### Brano citato
↓
Se il 1994 non viene etichettato come un'annata memorabile per la produzione vitivinicola, la stessa cosa non si può dire per l'ambito videoludico: Aliens Vs Predator, Doom II, Heretic, Rise of the Triad, Marathon e System Shock sono alcuni dei titoli che hanno allietato i pomeriggi e le nottate degli amanti degli sparatutto in prima persona/soggettiva. Nell'ottobre del 1994 l'atteso sequel firmato da Carmack, Romero e da tutti gli altri ragazzi di id Software monopolizzò in pochissime settimane mouse e tastiere dei giocatori PC, diventando il software più diffuso sui personal computer fino all'arrivo di Windows 95 nell'estate successiva.
Il mondo intero sembrava avere occhi "solo" per Doom II, pochi prestarono attenzione a System Shock, un titolo confezionato dal talentuoso team Looking Glass Studios (precedentemente conosciuti come Blue Sky Productions e Looking Glass Technologies), che fece la sua apparizione sugli scaffali del negozi un mesetto prima del campione d'incassi di id Software. Uno sparattutto in prima persona creato da un gruppo di programmatori e game designer che avevano nel loro CV due superbi spin-off dedicati al mondo di Britannia. Ultima Underworld The Stygian Abyss e Ultima Underworld II: Labyrinth of Worlds furono pubblicati da Origin Systems/Electronic Arts e ottennero un buon riscontro di vendite (la critica del periodo ne fu entusiasta) e ciò permise a Looking Glass Studios di proporre qualcosa di diverso dai soliti cloni di Doom che imperversavano nella prima metà degli anni Novanta.
Ultima Underworld si sposta nello spazio
Dopo aver passato anni a creare regni magici del mondo di Britannia, i ragazzi di Cambridge (Massachusetts) provarono a immaginare un futuro distopico ispirato alle ambientazioni cyberpunk dipinte da autori del calibro di Gibson, Sterling e Stephenson che erano piuttosto "mainstream" in quel periodo. Un mondo virtuale che richiamava le atmosfere di un capolavoro come Blade Runner o restando nell'ambito videoludico quelle di Syndicate, una dichiarazione d'amore al movimento cyberpunk firmata da quei geniacci di Bullfrog. System Shock era molto di più di un semplice "Ultima Underworld nello spazio", era un titolo sperimentale che cercava di portare un po' di aria fresca a un genere - quello degli sparatutto - soggiogato dal successo planetario di id Software.
↑
### Materiale
↓
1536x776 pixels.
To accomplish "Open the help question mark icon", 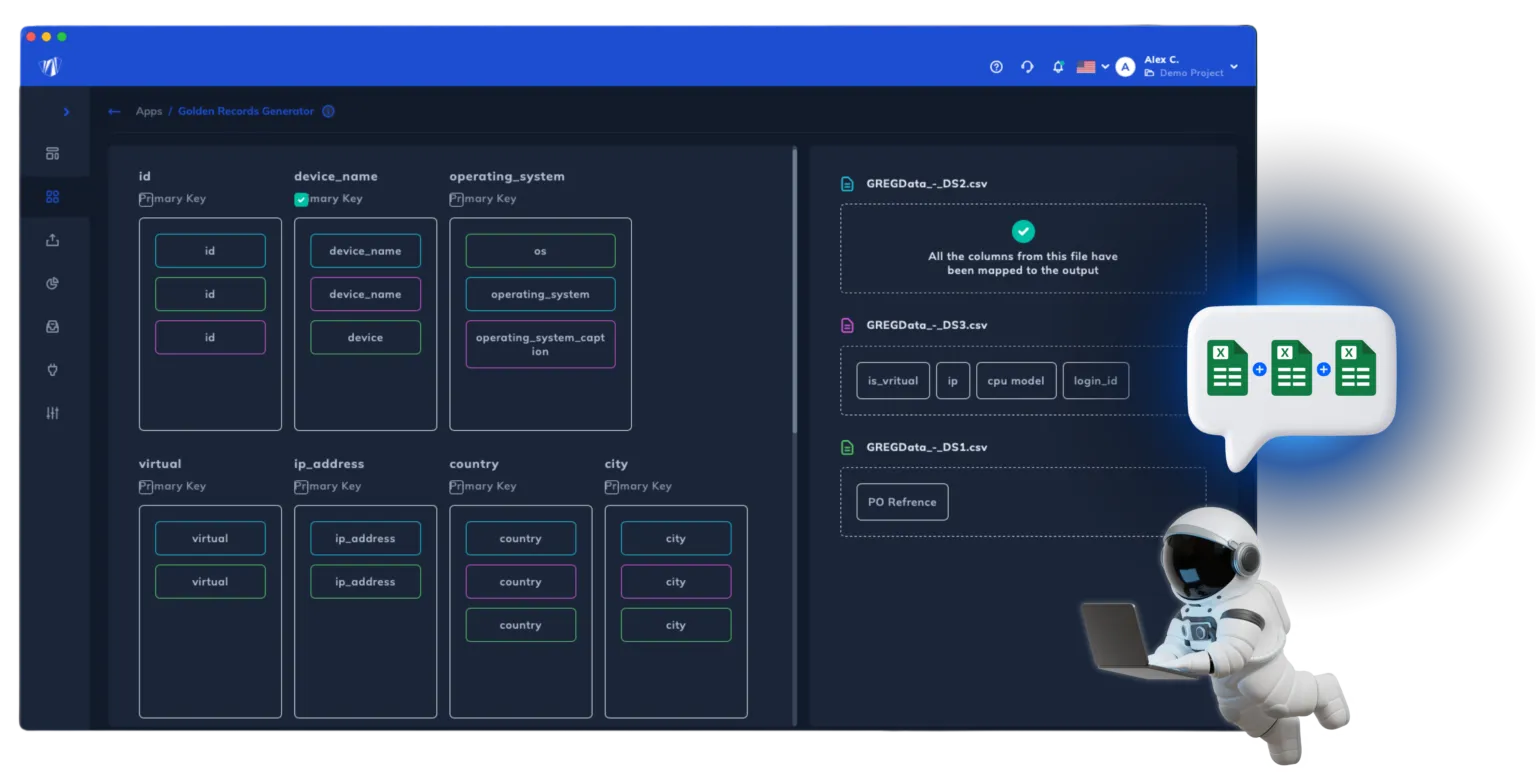I will pyautogui.click(x=996, y=67).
↑
### Serie di esercizi
(A) Indica se ciascuna affermazione è in accordo con il brano citato, rispondendo sì o no e riportando tra virgolette le parole del brano che lo stabiliscono.
(i) Secondo il brano, il 1994 è considerato un'annata memorabile per la produzione vitivinicola.
(ii) System Shock arrivò nei negozi circa un mese prima di Doom II.
(iii) I due Ultima Underworld furono pubblicati da Origin Systems/Electronic Arts.
(B) Rispondi alle seguenti domande sul brano citato.
(i) Con quali nomi era conosciuto in precedenza il team Looking Glass Studios?
(ii) Fino all'arrivo di quale software il sequel di id Software rimase il più diffuso sui personal computer?
(iii) Quale studio firmò Syndicate?
(C) Elenca tutti i titoli di videogiochi che la prima frase del brano citato nomina come sparatutto del 1994.

### Soluzioni dell'esercizio
(A)
(i) No: "Se il 1994 non viene etichettato come un'annata memorabile per la produzione vitivinicola".
(ii) Sì: "un mesetto prima del campione d'incassi di id Software".
(iii) Sì: "furono pubblicati da Origin Systems/Electronic Arts".

(B)
(i) Blue Sky Productions e Looking Glass Technologies.
(ii) Windows 95.
(iii) Bullfrog.

(C) Aliens Vs Predator, Doom II, Heretic, Rise of the Triad, Marathon, System Shock.